SambaNova is explicitly designed around these points—custom dataflow RDUs, three-tier memory for models and prompts, SambaStack for model bundling, SambaOrchestrator for control, and SambaCloud with OpenAI-compatible APIs for quick adoption.
Where SambaNova Fits vs Other Options
If you’re evaluating platforms against a move away from one-model-per-node thinking, the trade-offs look roughly like:
-
Stay on commodity GPUs with vLLM / TGI / Triton:
- Pros: Familiar ecosystem; reuse existing GPU investments.
- Cons: Frontier-scale models still tend toward one-model-per-node; network hops and memory constraints remain the bottleneck for multi-model agents.
-
Use managed cloud APIs only:
- Pros: Fast to start; many hosted models.
- Cons: Little control over colocation, tokens-per-watt, or data residency; multi-model workflows suffer from cross-service latency and opaque caching.
-
Adopt a chips-to-model inference stack like SambaNova:
- Pros:
- Multi-model bundling by design, not as an afterthought.
- Tiered memory reduces data movement and improves tokens-per-watt.
- End-to-end agentic workflows can run on one node, not as a series of cross-node RPCs.
- OpenAI-compatible APIs minimize migration friction.
- Cons:
- Requires adopting a new full-stack solution (RDUs, SambaRack, SambaStack, SambaOrchestrator), which is an intentional infra choice rather than a minor configuration change.
- Pros:
If your workload is moving toward agentic inference with multiple LLM calls, tools, and safety passes per user request, and your constraints are power, latency, and operational overhead, the architectural bets SambaNova has made around model bundling and tiered memory align directly with your pain points.
Ideal Use Cases for Multi-Model Serving Platforms
- Best for agentic workflows and tool-using LLMs: Because they require fast, repeated switching between models and tools—keeping both models and prompts hot is the only way to maintain latency and cost.
- Best for multi-tenant, multi-use-case platforms: Because you’ll have a wide portfolio of models (by size, vendor, and domain) and need shared capacity instead of fragmented, per-model clusters.
Limitations & Considerations
- Hardware lock-in vs performance: Moving to a chips-to-model stack like SambaNova means committing to RDUs instead of standard GPUs; the trade is higher multi-model efficiency and tokens-per-watt for reduced hardware interchangeability.
- Operational mindset shift: Escaping one-model-per-node means rethinking capacity planning, model packaging, and routing policies; you’ll need to treat model bundles and agent workflows as first-class deployment units.
Summary
Multi-model serving without one-model-per-node is no longer a nice-to-have—it’s the enabling pattern for production-grade, agentic AI. GPU-centric stacks can approximate it at smaller scales or with careful tuning, but they’re fighting underlying hardware constraints around memory and data movement.
Platforms like SambaNova start from a different premise: custom dataflow RDUs, a three-tier memory architecture, and an inference stack (SambaStack + SambaOrchestrator + SambaCloud) designed so multiple frontier-scale models can live and execute on the same node.
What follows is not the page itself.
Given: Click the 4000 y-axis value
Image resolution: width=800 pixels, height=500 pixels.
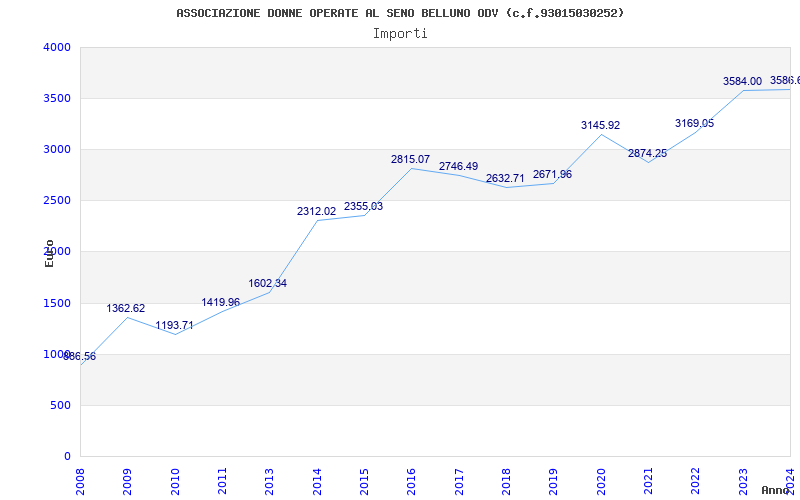Looking at the screenshot, I should coord(57,48).

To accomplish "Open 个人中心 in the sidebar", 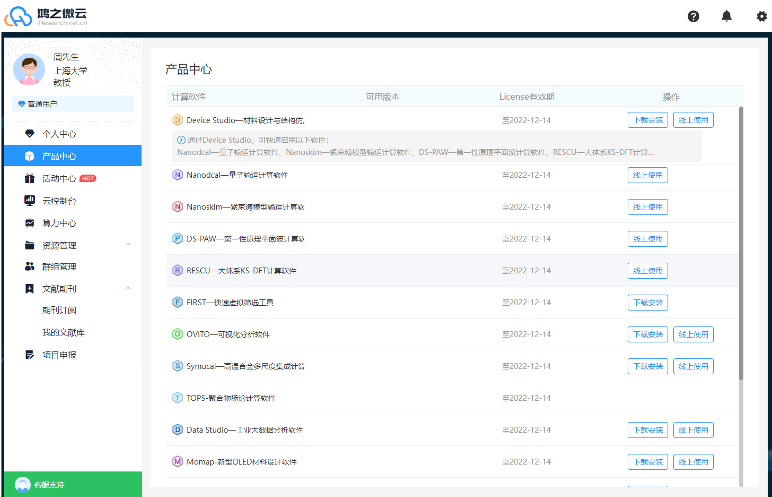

That’s what allows complex, multi-model workflows to run end-to-end without the latency and cost penalties of stitching endpoints across a fleet of one-model-per-node servers.
If you’re feeling the pain of routing overhead, exploding GPU counts, or power and cooling ceilings as your agents get more complex, it’s probably time to evaluate infrastructure that treats model bundling and fast switching as foundational, not optional.